In this respect, Biden more closely resembles the thoroughly unconventional Donald Trump. Back during the Bush administration, Biden broke sharply from the national security consensus in proposing to partition Iraq (turning it into a federal state with three semi-autonomous regions) as a way of stemming the tide of violence there and allowing the U.S. to pull back from its role in keeping the unstable nation intact.
That's a level of audacity to rival Trump's highly unorthodox overtures to North Korea early in his presidency and his administration's later role in helping to broker the Abraham Accords between Israel, Bahrain, and the United Arab Emirates. And of course, Trump and Biden agreed on the goal of withdrawing American troops from Afghanistan over the objections of key players in the national security establishment.
Which isn't to say that Biden is just a more knowledgeable and less crude version of Trump. The two presidents are furthest apart on the value of allies. Trump, a thoroughgoing unilateralist, frequently expressed contempt for allies and even appeared to relish attempting to extort protection money (or collect tribute) from countries to which we had extended defense guarantees.
Biden takes a very different approach, describing our alliances as "sacred" and even, as he put it in his remarks on Wednesday announcing the defense agreement with the U.K. and Australia, "our greatest source of strength."
The new trilateral "AUKUS" partnership does indeed demonstrate the advantage of cultivating allies — and shows how useful it can be to think outside the boxes that often constrain strategic and tactical planning among members of the foreign policy establishment. Instead of relying primarily on NATO to check China's ambitions in the Asia-Pacific, as he indicated he might just a few months ago, Biden decided to build on longstanding bilateral ties to London and Canberra to devise a more aggressive approach based on greatly enhancing Australia's naval strength and capacity. The result is potentially a significant shift in the balance of power in the region.

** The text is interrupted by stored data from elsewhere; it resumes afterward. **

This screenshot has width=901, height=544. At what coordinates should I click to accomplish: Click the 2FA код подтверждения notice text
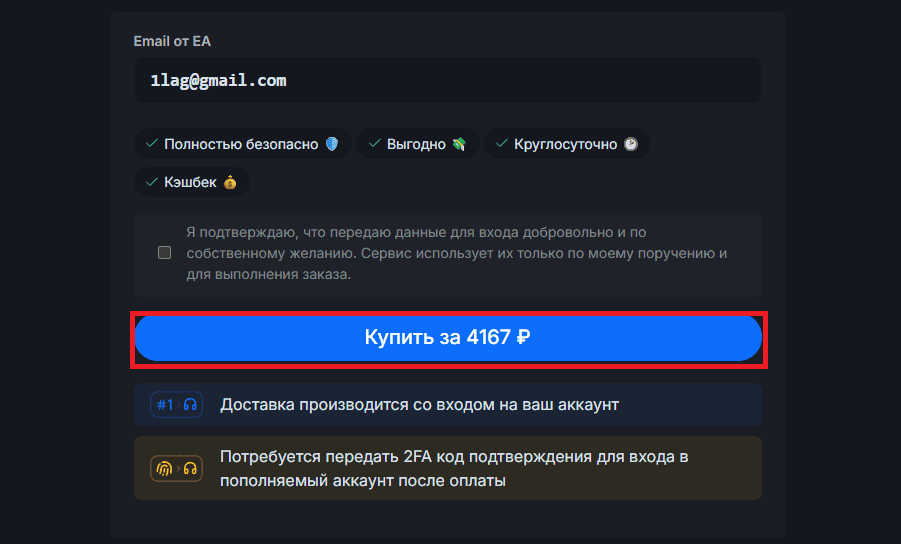454,468
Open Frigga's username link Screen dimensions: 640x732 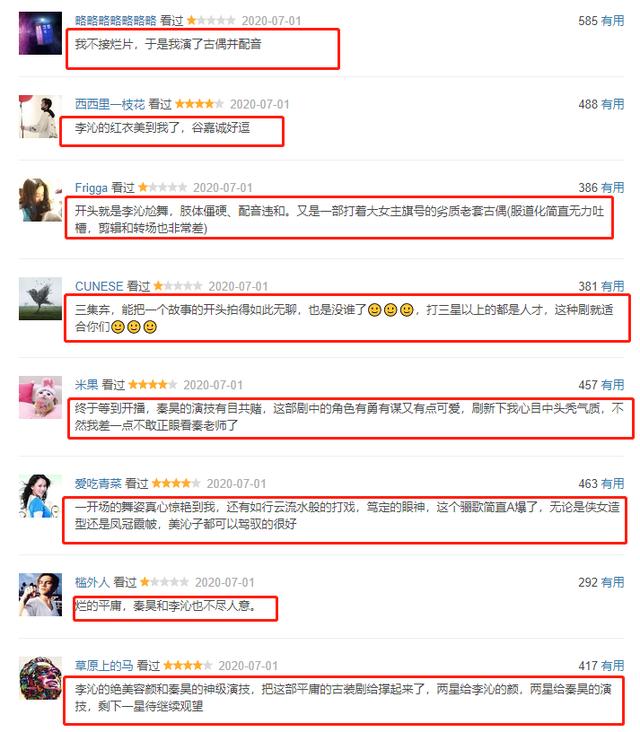coord(91,188)
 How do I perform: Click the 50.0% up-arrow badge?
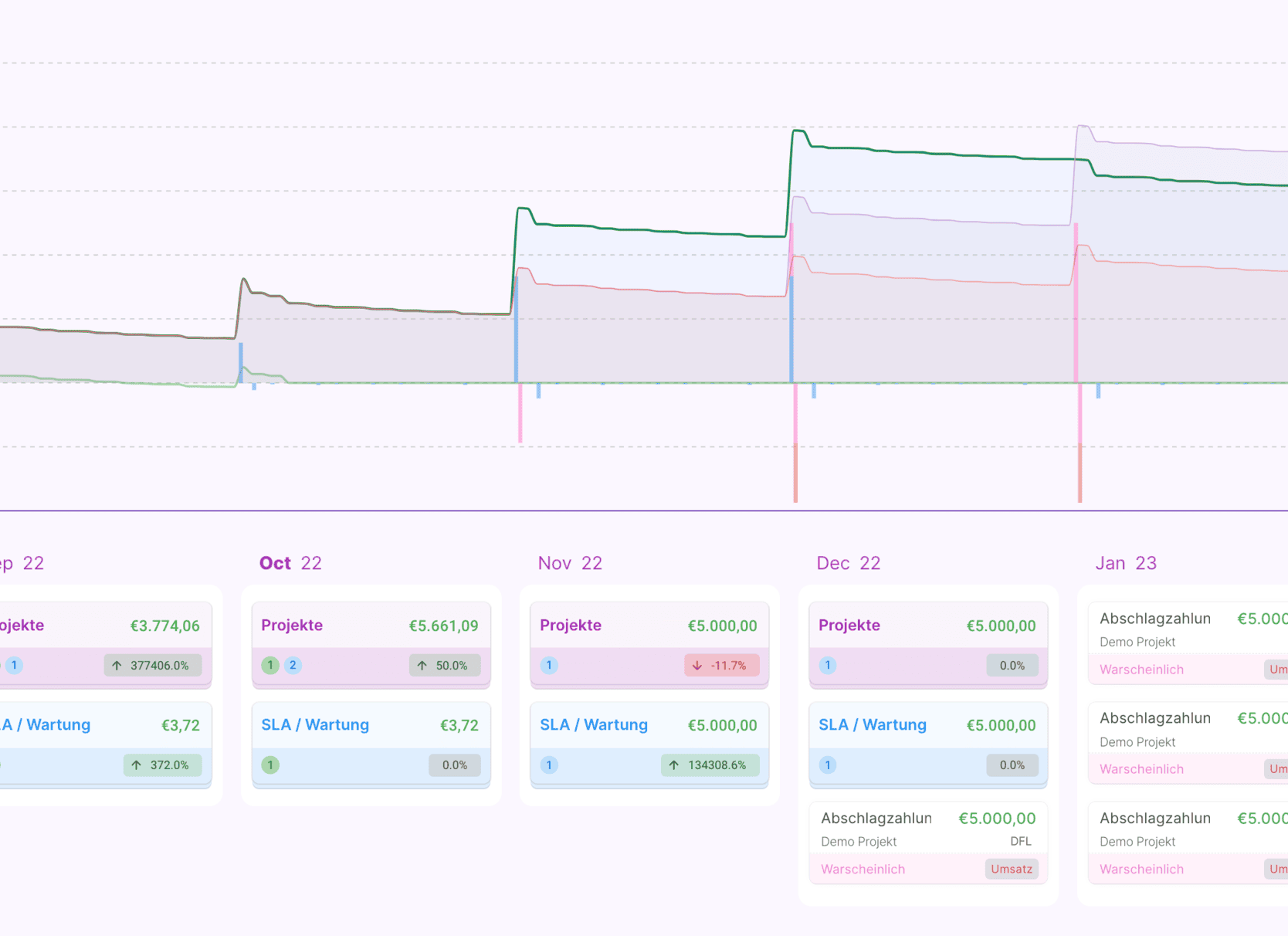pyautogui.click(x=444, y=665)
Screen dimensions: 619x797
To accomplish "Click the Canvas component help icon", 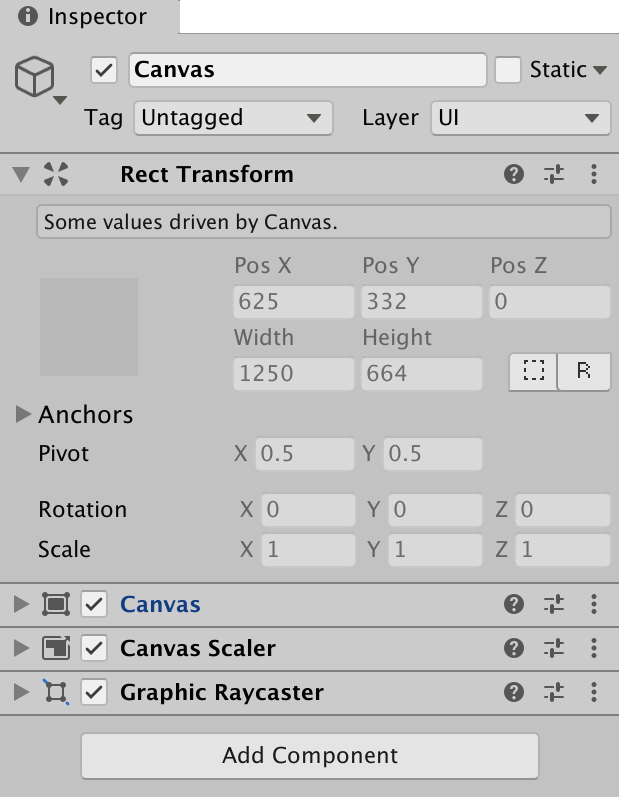I will [514, 604].
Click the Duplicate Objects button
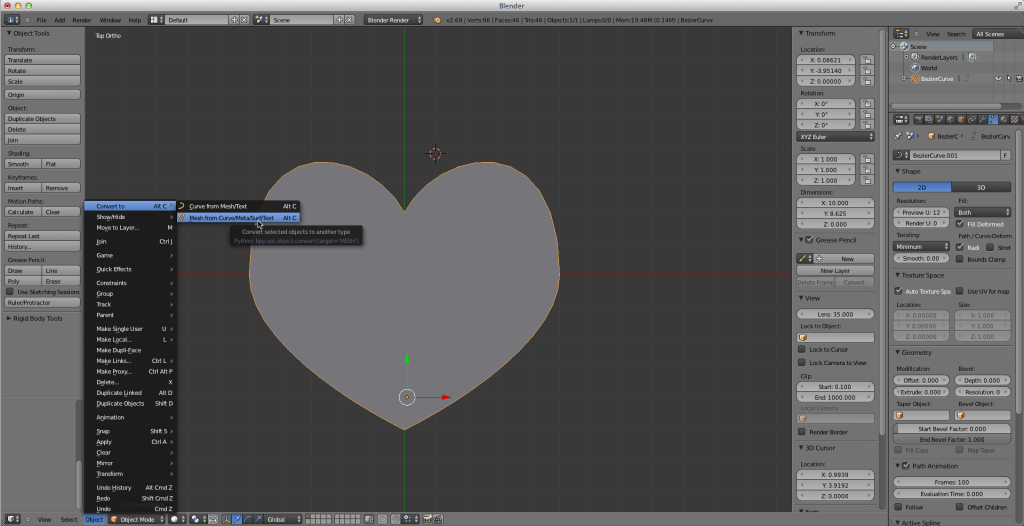This screenshot has width=1024, height=526. pyautogui.click(x=42, y=119)
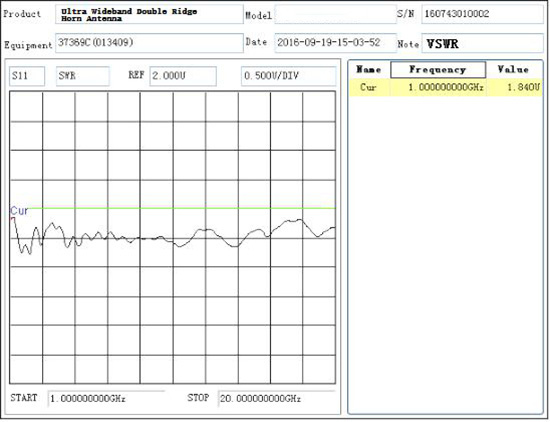Screen dimensions: 550x422
Task: Click the SWR format box
Action: (82, 76)
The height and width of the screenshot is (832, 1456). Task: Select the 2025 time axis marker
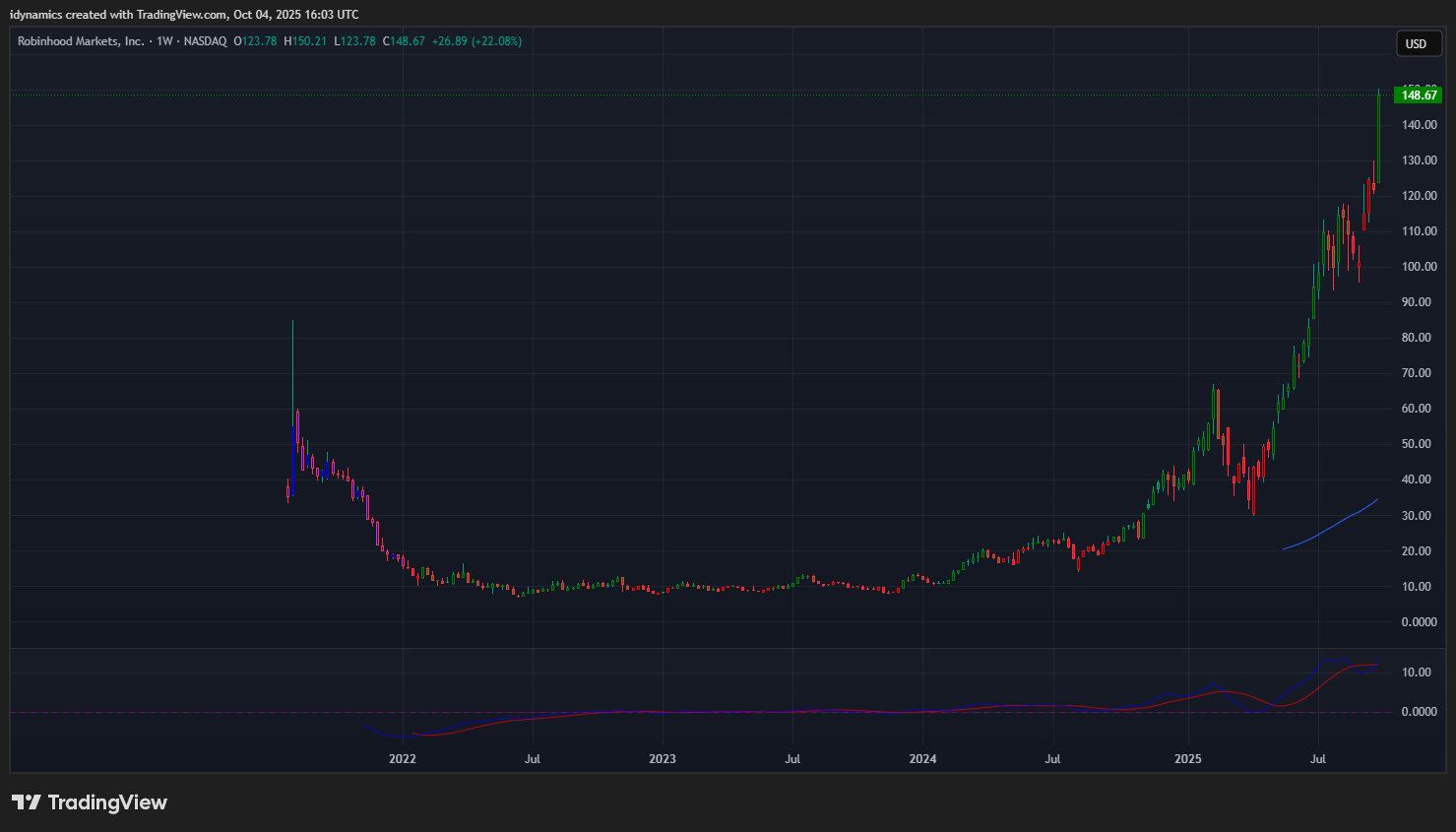pyautogui.click(x=1187, y=758)
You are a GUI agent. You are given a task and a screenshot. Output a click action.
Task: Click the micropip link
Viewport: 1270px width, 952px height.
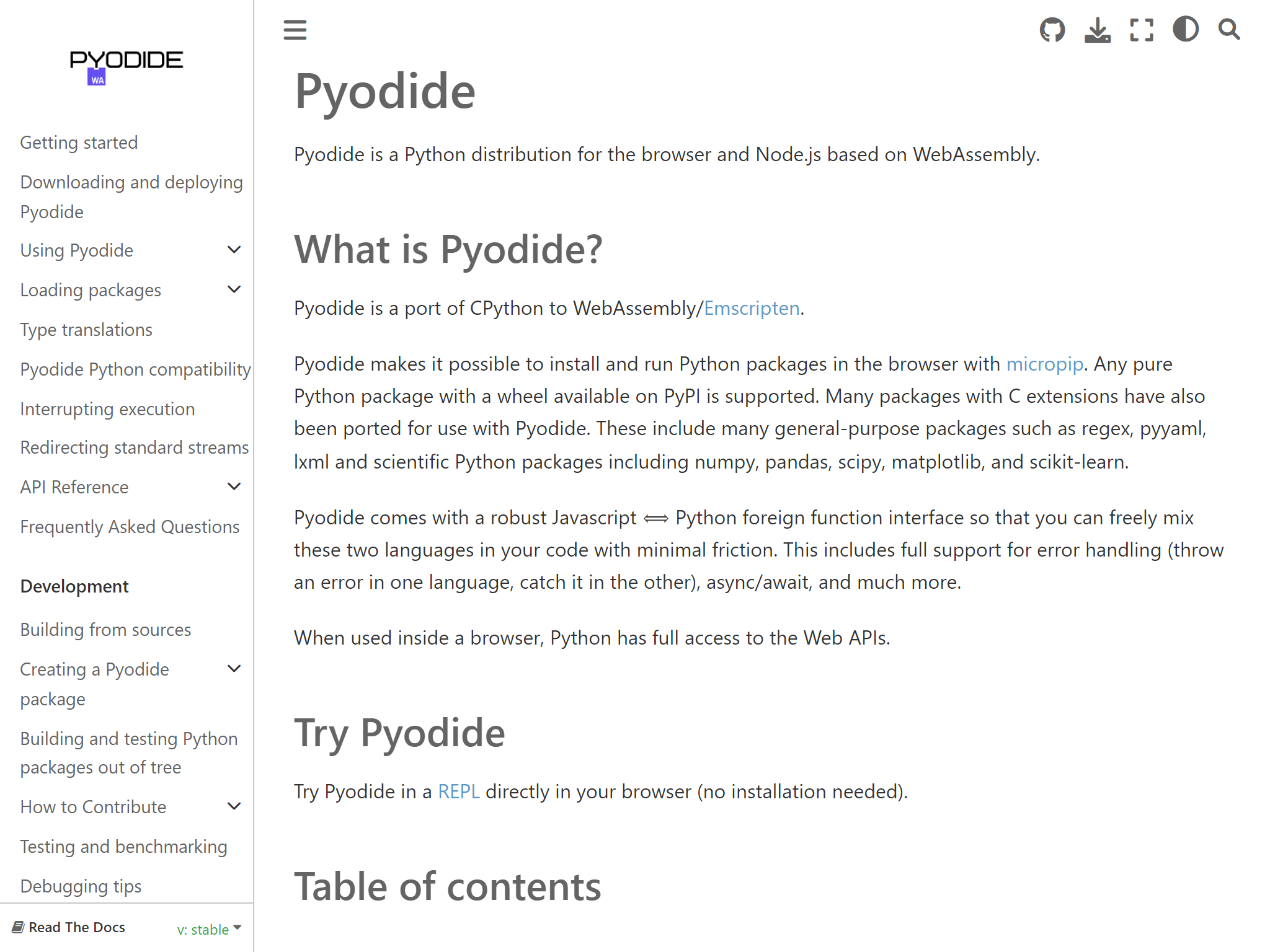coord(1044,364)
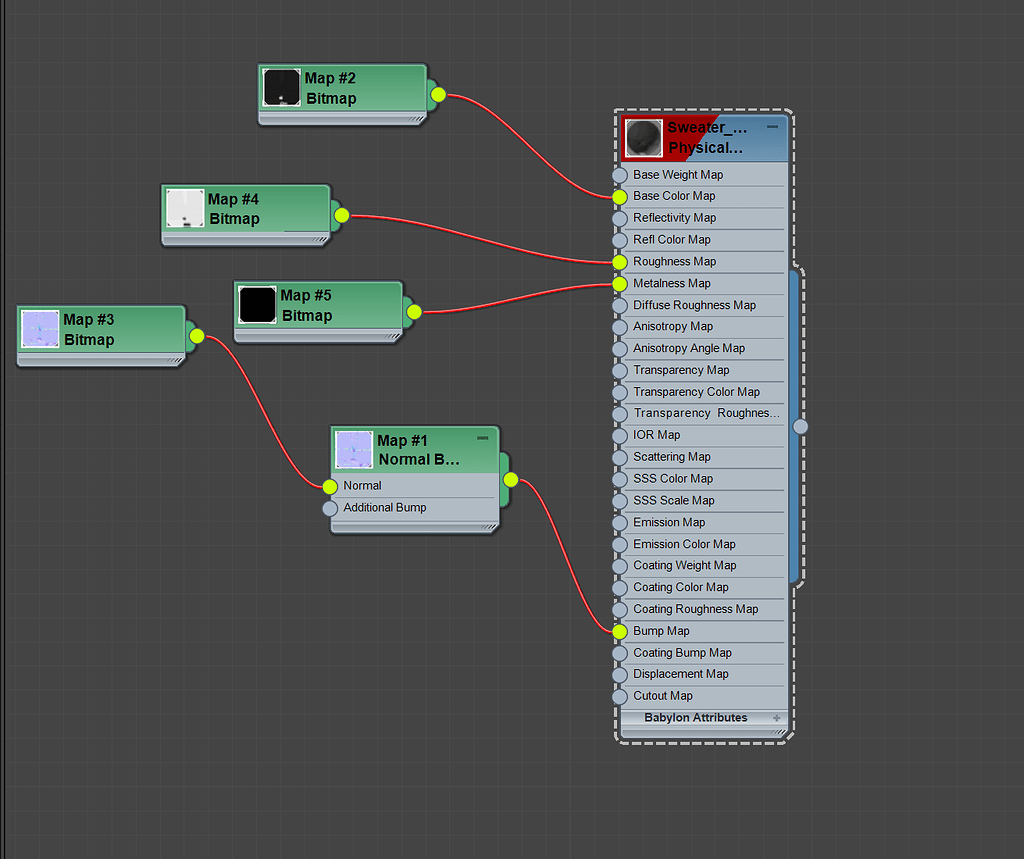Click the Map #5 black bitmap thumbnail

(x=257, y=305)
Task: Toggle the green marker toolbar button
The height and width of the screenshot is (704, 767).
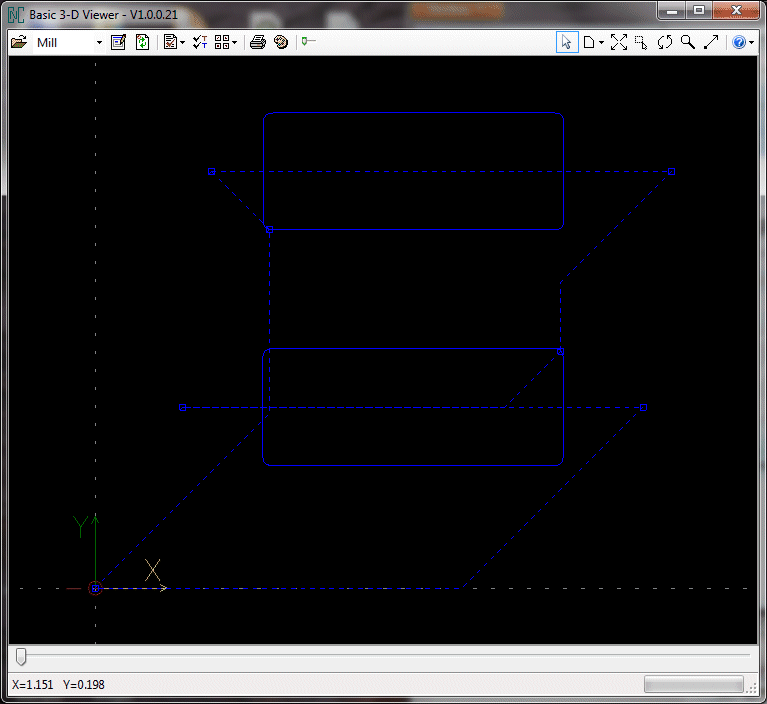Action: pyautogui.click(x=308, y=42)
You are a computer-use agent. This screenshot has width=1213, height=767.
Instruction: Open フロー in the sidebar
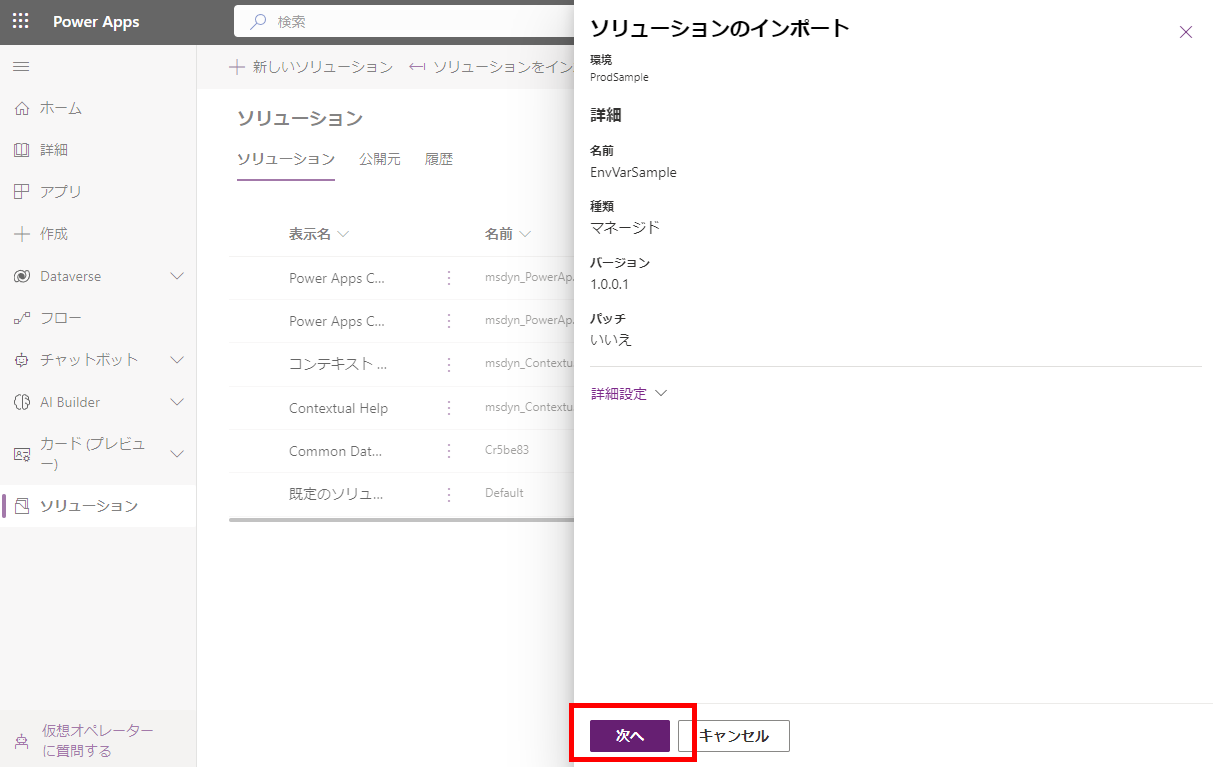tap(60, 318)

Yet the defense pact has also been badly received by another imporant ally: France. That country had a 50 billion euro deal with Australia to supply its navy with diesel-powered submarines that it now has to scrap. Then there are geopolitical considerations. France feels overlooked and bypassed, its own ambitions in East Asia scuttled.
And if that weren't enough, the French foreign affairs minister, Jean-Yves Le Drian, also claims he was frozen out of discussions over the AUKUS agreement and not warned about its announcement ahead of time. The result is a surprisingly acrimonious outburst accusing Australia of a "stab in the back" and the United States of an even more exasperating betrayal. "This brutal, unilateral, unpredictable decision looks very much like what Mr. Trump used to do," Le Drian asserted. "Allies don't do this to each other. … It's rather insufferable."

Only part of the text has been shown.